Durante a reunião, que foi encabeçada pelo presidente da Tuna, Fabiano Bastos, e pelo diretor de futebol do São Raimundo, Sandicley Monte, além do vice-presidente do Castanhal, Gil Correa, os dirigentes decidiram que o valor a ser pleiteado será de 30% do que recebem Remo e Paysandu.
De acordo com o contrato de compra dos direitos de transmissão do Parazão, assinado entre a Funtelpa e a Federação Paraense de Futebol (FPF), tanto o Leão Azul quanto o Papão recebem aproximadamente R$ 1,2 milhões por ano. Já os demais clubes participantes da competição teriam direito a apenas R$ 70 mil.

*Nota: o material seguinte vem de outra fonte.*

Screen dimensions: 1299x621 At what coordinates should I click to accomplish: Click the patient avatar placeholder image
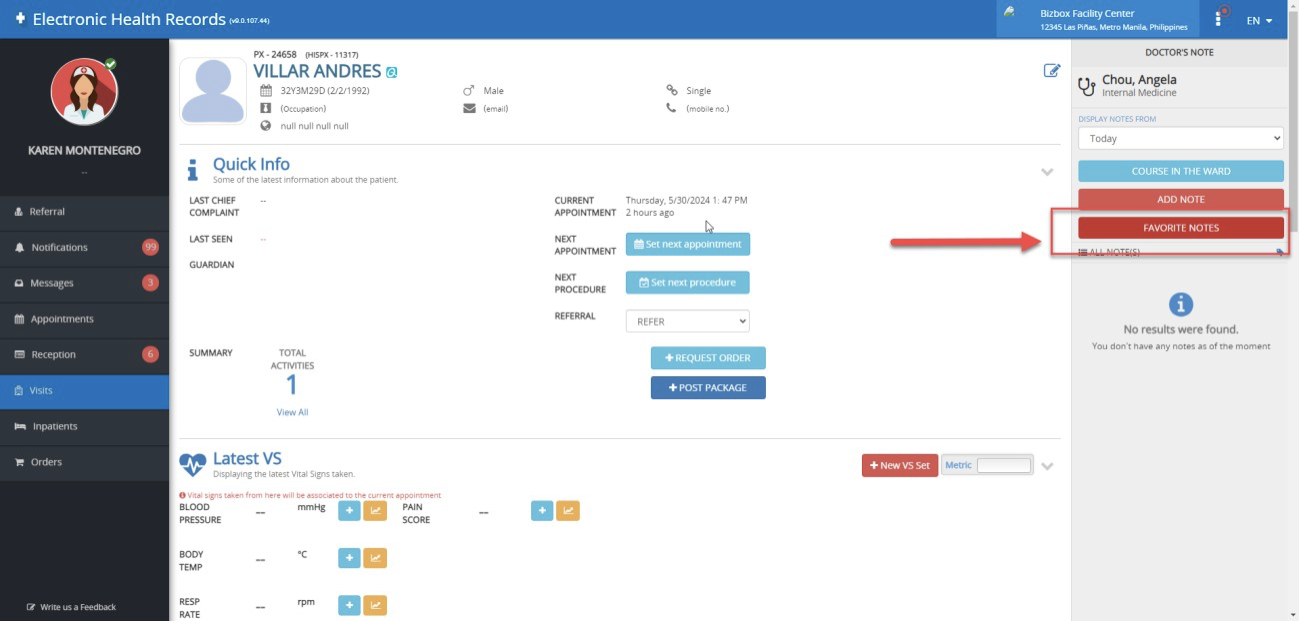click(x=213, y=91)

Agora, os dirigentes dos "intermediários" querem que este valor suba para algo em torno de R$ 370 mil.
O encontro de ontem também determinou que o deputado estadual Arnaldo Jordy será o responsável por encaminhar a proposta dos clubes aos diretores da Funtelpa. "A reunião de hoje (ontem) serve para que possamos brigar pela equidade das verbas do Governo do Estado. Queremos uma melhor divisão desse ‘bolo’. Entendemos o apelo de Remo e Paysandu. Queremos deixar bem claro que não temos nada contra eles, mas a Tuna também é forte, Cametá e Santarém também enchem seus estádios", argumentou Fabiano Bastos, deixando em seguida uma ameaça velada no ar.
"Os outros clubes também precisam de uma verba maior para poder crescer. Já pensou se a gente radicalizasse o campeonato e saíssemos da competição? Remo e Paysandu jogariam sozinhos o torneio durante seis meses", cutucou o mandatário cruzmaltino, em tom irônico.